Source data
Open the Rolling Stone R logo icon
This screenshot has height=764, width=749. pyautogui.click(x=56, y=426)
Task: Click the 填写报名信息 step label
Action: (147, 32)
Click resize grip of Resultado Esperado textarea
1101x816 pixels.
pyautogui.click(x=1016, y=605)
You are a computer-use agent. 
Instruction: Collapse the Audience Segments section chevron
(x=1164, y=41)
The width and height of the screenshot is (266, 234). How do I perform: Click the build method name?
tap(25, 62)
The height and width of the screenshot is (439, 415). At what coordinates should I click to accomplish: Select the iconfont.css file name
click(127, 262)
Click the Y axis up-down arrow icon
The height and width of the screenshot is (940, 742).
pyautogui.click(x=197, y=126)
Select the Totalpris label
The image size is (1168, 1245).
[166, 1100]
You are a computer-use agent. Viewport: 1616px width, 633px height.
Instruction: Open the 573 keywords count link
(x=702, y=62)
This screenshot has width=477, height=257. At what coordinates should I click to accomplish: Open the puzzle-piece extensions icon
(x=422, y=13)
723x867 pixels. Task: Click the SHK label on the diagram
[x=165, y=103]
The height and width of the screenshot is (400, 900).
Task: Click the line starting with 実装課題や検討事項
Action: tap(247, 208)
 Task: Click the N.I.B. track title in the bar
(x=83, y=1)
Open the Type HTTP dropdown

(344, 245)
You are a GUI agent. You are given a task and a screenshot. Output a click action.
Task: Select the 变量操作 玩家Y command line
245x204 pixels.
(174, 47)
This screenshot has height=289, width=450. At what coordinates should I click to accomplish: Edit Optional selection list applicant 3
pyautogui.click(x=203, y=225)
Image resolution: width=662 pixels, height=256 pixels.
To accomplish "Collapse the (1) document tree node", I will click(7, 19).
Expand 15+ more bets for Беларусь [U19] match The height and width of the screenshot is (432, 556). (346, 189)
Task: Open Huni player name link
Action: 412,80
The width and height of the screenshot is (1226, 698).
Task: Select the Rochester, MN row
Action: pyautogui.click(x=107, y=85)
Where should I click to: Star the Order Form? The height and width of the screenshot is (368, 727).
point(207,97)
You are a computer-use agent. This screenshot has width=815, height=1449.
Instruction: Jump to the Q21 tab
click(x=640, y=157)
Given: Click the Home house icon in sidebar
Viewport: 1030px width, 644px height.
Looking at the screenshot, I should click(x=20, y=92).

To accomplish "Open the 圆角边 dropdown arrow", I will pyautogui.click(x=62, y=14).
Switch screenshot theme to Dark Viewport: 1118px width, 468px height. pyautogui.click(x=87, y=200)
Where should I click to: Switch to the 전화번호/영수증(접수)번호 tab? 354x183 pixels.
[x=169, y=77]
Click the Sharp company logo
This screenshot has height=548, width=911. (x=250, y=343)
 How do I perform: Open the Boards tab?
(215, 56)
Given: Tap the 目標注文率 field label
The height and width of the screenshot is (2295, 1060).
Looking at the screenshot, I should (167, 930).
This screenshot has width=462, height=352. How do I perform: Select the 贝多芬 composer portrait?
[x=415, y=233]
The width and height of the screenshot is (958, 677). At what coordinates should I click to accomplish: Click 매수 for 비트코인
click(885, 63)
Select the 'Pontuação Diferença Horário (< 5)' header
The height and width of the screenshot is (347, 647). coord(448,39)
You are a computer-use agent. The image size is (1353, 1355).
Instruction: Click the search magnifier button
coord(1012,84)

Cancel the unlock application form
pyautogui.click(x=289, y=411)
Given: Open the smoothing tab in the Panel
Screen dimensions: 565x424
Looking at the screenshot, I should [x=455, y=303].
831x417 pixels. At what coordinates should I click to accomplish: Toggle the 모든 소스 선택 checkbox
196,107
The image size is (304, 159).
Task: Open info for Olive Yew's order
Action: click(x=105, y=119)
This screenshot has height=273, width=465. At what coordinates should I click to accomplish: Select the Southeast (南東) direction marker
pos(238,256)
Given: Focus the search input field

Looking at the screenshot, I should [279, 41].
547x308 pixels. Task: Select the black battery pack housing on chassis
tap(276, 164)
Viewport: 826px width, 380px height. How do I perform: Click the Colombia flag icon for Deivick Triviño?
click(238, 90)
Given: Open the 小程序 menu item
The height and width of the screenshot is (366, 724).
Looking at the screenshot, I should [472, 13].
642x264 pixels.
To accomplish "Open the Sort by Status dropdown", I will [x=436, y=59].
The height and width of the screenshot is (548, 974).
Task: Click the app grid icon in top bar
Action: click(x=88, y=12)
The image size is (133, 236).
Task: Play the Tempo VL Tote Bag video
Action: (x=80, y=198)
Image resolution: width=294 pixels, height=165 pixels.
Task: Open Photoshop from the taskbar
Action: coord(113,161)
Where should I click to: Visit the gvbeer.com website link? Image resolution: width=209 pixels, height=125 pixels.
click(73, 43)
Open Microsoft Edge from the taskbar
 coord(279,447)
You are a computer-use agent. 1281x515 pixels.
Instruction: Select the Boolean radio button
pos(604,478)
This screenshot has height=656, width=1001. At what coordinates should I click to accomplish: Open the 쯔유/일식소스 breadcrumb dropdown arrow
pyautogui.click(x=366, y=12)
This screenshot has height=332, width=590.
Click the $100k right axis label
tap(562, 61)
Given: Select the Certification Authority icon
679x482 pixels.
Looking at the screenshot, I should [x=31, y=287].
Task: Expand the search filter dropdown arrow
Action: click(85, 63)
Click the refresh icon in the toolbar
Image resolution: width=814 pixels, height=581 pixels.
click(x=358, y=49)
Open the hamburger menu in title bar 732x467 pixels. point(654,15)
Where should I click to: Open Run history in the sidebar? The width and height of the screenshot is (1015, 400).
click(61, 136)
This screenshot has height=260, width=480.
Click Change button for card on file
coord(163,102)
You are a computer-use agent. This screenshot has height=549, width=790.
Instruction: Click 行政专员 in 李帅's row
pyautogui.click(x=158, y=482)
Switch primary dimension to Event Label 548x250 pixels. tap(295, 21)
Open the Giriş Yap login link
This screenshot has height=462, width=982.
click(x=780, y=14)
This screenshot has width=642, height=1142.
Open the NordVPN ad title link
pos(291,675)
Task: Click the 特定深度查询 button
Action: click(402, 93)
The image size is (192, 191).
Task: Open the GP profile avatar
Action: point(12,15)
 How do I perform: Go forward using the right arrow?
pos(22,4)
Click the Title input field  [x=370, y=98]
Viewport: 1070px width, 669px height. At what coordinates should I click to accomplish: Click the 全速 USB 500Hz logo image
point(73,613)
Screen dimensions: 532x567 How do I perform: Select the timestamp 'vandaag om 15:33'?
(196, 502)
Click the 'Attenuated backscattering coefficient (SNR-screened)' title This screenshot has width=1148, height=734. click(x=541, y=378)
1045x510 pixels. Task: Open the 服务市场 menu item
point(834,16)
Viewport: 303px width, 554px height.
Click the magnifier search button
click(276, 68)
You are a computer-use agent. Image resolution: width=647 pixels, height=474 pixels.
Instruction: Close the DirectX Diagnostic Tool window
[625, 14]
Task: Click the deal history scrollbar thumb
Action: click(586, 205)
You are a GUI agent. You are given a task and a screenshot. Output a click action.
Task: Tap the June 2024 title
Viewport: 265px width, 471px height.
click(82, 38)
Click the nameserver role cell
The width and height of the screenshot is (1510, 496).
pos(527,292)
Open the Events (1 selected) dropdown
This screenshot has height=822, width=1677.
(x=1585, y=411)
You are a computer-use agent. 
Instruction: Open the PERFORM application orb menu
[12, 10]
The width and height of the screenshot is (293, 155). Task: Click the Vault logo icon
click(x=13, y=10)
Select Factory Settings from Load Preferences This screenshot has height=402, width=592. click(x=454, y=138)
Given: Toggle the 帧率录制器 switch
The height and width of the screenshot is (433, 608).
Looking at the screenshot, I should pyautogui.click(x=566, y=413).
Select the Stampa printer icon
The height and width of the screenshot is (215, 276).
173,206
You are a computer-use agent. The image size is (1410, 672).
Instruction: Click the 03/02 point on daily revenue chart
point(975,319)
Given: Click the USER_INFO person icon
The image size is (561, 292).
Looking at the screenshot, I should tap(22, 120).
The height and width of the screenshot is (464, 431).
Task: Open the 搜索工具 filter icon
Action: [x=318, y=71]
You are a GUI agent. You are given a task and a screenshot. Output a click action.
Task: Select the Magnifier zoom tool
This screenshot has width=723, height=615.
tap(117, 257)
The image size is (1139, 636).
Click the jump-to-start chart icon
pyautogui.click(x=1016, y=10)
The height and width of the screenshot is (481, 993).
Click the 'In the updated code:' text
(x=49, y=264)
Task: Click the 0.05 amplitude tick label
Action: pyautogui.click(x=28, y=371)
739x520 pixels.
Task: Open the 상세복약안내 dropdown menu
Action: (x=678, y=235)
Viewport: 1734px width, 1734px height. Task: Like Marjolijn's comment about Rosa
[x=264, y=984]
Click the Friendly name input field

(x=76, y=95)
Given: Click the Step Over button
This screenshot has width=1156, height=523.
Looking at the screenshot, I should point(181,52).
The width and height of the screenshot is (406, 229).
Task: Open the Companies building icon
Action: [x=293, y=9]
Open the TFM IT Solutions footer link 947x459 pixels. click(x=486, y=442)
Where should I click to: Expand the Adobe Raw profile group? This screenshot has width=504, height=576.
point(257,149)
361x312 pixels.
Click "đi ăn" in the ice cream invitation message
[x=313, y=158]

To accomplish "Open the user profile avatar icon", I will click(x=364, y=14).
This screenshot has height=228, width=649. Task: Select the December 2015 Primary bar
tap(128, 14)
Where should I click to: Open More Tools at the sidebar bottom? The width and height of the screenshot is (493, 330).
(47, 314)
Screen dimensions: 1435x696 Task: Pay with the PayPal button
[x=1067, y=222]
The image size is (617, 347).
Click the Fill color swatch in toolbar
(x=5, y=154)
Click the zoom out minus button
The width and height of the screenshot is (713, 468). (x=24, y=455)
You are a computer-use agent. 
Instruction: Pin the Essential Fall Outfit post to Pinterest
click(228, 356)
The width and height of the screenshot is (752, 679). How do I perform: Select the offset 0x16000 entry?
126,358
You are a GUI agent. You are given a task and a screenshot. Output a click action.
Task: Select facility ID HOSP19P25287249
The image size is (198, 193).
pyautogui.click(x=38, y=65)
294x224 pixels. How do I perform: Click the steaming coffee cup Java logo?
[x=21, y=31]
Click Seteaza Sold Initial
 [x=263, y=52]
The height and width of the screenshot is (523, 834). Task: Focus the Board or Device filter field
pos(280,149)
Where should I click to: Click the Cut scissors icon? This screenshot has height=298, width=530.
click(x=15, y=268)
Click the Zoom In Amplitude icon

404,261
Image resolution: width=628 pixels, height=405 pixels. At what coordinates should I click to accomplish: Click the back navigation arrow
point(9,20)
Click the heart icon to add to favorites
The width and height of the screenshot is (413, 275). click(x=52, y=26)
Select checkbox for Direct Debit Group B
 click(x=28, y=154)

◆ **What is required**: Beginning with the opening line above, retype the records exactly through the line with "Click the Y axis up-down arrow icon", both ends included.

◆ **Completed exercise**:
Open the Rolling Stone R logo icon
This screenshot has height=764, width=749. pyautogui.click(x=56, y=426)
Task: Click the 填写报名信息 step label
Action: (147, 32)
Click resize grip of Resultado Esperado textarea
1101x816 pixels.
pyautogui.click(x=1016, y=605)
You are a computer-use agent. 
Instruction: Collapse the Audience Segments section chevron
(x=1164, y=41)
The width and height of the screenshot is (266, 234). How do I perform: Click the build method name?
tap(25, 62)
The height and width of the screenshot is (439, 415). At what coordinates should I click to accomplish: Select the iconfont.css file name
click(127, 262)
Click the Y axis up-down arrow icon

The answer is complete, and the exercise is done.